Grievous Angel: The Legend Of Gram Parsons

Gram Parsons’ life is a tabloid example of talent, excess, tragedy and missed opportunities. Born into a successful, if troubled musical family, at the age of 12 Parsons lost his father to suicide; five years later his alcoholic mother was also dead. Parsons became heir to his parents’ fortune, and dipped regularly into his trust fund account to finance his increasingly excessive lifestyle. As a temporary member of The Byrds, Parsons became the progenitor of the American country rock style, before ego battles with Roger McGuinn saw Parsons leave to form the Flying Burrito Brothers with fellow Byrd Chris Hillman.

In the early ‘70s, Parsons had hooked up with Keith Richards, providing the stylistic influences that would influence the Stones’ seminal Exile on Main Street. By his mid-‘20s, Parsons was struggling under the weight of alcohol and drug abuse; his bloated body an overweight shadow of his original trademark good looks. Finally, in 1973 Parsons succumbed to his addictions, overdosing on morphine and tequila in the Joshua Tree Motel in the Mojave Desert (the final chapter of Parson’s infamous existence came when friend Phil Kaufmann stole Parsons’ body to afford it a cremation in the desert).


Local musician Jordie Lane first came across Gram Parson in his teenage years, well before Lane realised the tragedy of Parsons’ life. “My best mate Josh, who I’d gone to primary and high school with, introduced me to Gram Parsons,” Lane says. “He always introduced me to something new each day. And one day he said, ‘I think you’re ready for this’ – I think it was Song For You. And I thought, ‘This guy’s got something so different’. There was something in his voice, a real fragile vulnerability.”


It wasn’t until a few years later that Lane began to serious appreciate Parsons’ music, when Lane realised the influence that Parsons had on contemporary country musicians such as Ryan Adams. “You listen to it now, and you wouldn’t necessarily say it was that far-out, psychedelic, but it did have a really cool slant on it,” Lane says. “I did hear about his influence on the Rolling Stones, and that made me really interested in him. But it wasn’t until much later when I learnt more about his life.”


By the time he headed over to the United States to record his second album, Sleeping Patterns, Lane was well aware of the Gram Parsons legend. Lane followed his interest in Parsons to its logical extreme, when he headed out into the California desert to the hotel where Parsons had spent his last hours. By chance, Lane was able to stay in the actual room where Parsons died, making use of various ad hoc instruments to record the album.
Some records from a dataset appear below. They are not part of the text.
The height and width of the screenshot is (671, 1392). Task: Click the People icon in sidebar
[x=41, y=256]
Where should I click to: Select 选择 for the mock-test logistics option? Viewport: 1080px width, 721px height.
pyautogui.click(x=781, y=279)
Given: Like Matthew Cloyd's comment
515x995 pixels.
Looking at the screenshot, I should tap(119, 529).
While appearing on radio to promote Sleeping Patterns, a station employee noted Lane’s interest in Parsons, and conveyed it to a producer looking for an actor to take on the part of Parsons in the local production of Grievous Angel, the play written by Michael Bate on the life of Parsons. “It was weird, it was random – as Gram would say, it was a spiritual connection. It just all came together,” Lane laughs. “I was doing a radio interview on a station that actually closed down a couple of days later. I was talking to Steve Vizard, and I think it was the producer’s receptionist who thought I’d be the right guy for the show. And at the same time Michael Bate had been approached about doing the show in Australia, and he’d come across me on the internet and was literally sending an email to them when they were sending an email to him. So it felt good that they were actually wanting me to do it,” Lane says.
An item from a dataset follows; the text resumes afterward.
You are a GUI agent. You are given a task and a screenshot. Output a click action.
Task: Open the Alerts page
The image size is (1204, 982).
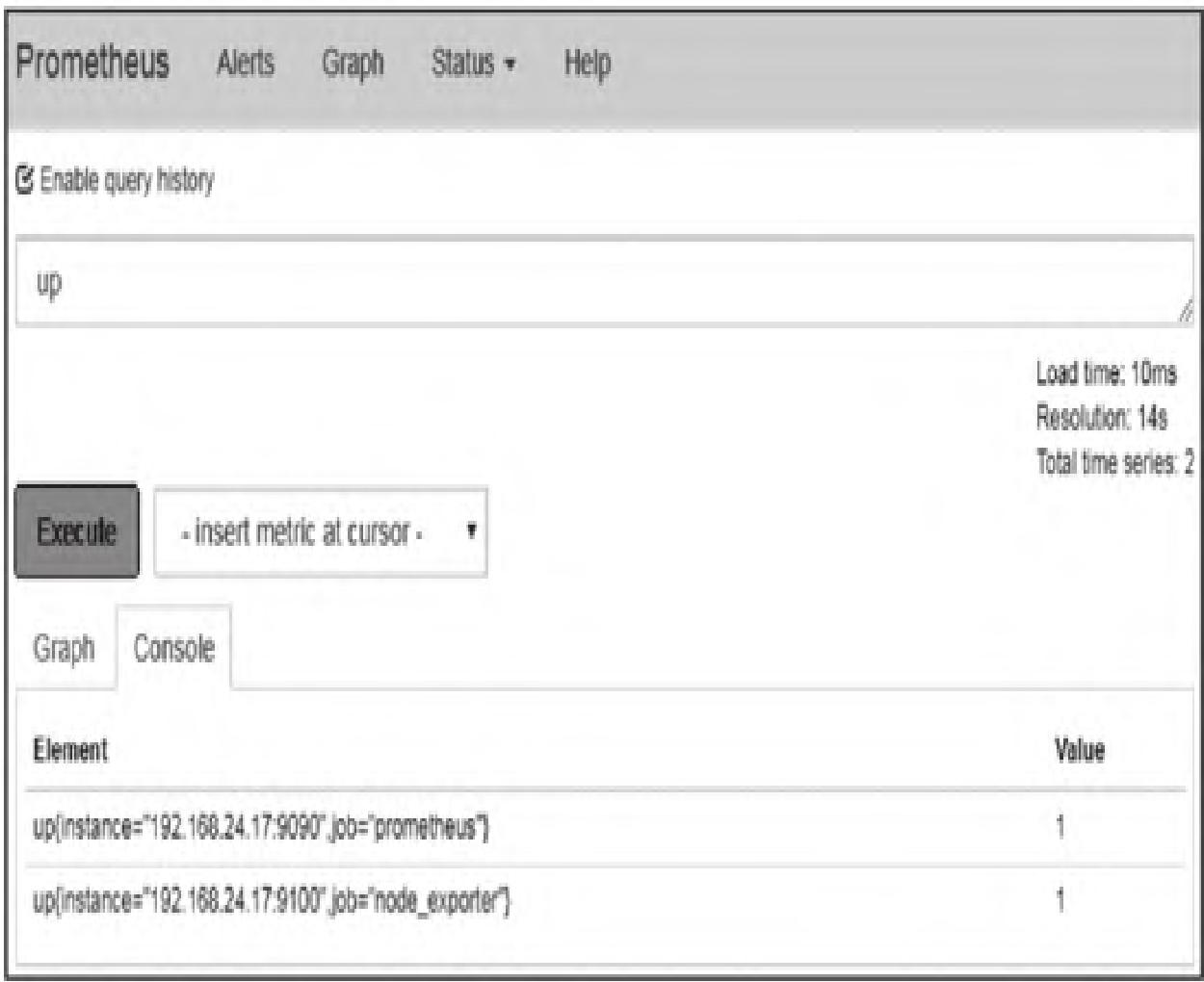point(245,64)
Lane’s prior acting experience was limited to a show he did at the Comedy Festival in 2004 with his mother, Denise Scott, though Lane admits coming from a family steeped in the performing arts has helped. The show itself weaves aspects of Parsons’ life with his music. “There’s a lot of metaphors tied in with telling a dialogue story, and a dialogue story that helps to explain a song,” Lane says. “The premise is that it’s a show out at Joshua Tree the night before he dies. He tells his upbringing – and the play also deals with the alcohol and drugs in his life as well.”


While researching his role, Lane has had the opportunity to meet a few people who knew Parsons, including Bate – who was the last person to interview Parsons before his death – Parson’s daughter Polly and the legendary groupie Pamela Des Barres. “She was very open talking about his mannerisms – in public, he was out to make an impact,” Lane says. “He was blending that country and rock’n’roll fashion sense as well. But Pamela said he was really gentle as well, a real southern gentleman – probably especially with the ladies!” Lane laughs. “And with the interviews with Michael you get a sense that Gram was slightly bitter that all these other people were gaining success, and he really hated record labels because they didn’t understand what he was trying to do. There’s definitely an element of not really getting there.”


While the classic image of Parsons – slim, handsome and clad in his trademark Nudie Suit – was long gone by the time Parsons left this mortal coil, Lane says he’s sure Parsons would still be a creative force had he survived another 40 years. “I’m not sure what he’d be doing right now, but I’m sure it’d be out there,” Lane says. “It’d probably still have those country and psychedelic elements, and maybe a bit of electronica too.”



Grievous Angel: The Legend Of Gram Parsons premieres at the Athenaeum Theatre on Friday July 20 and runs until Sunday July 29.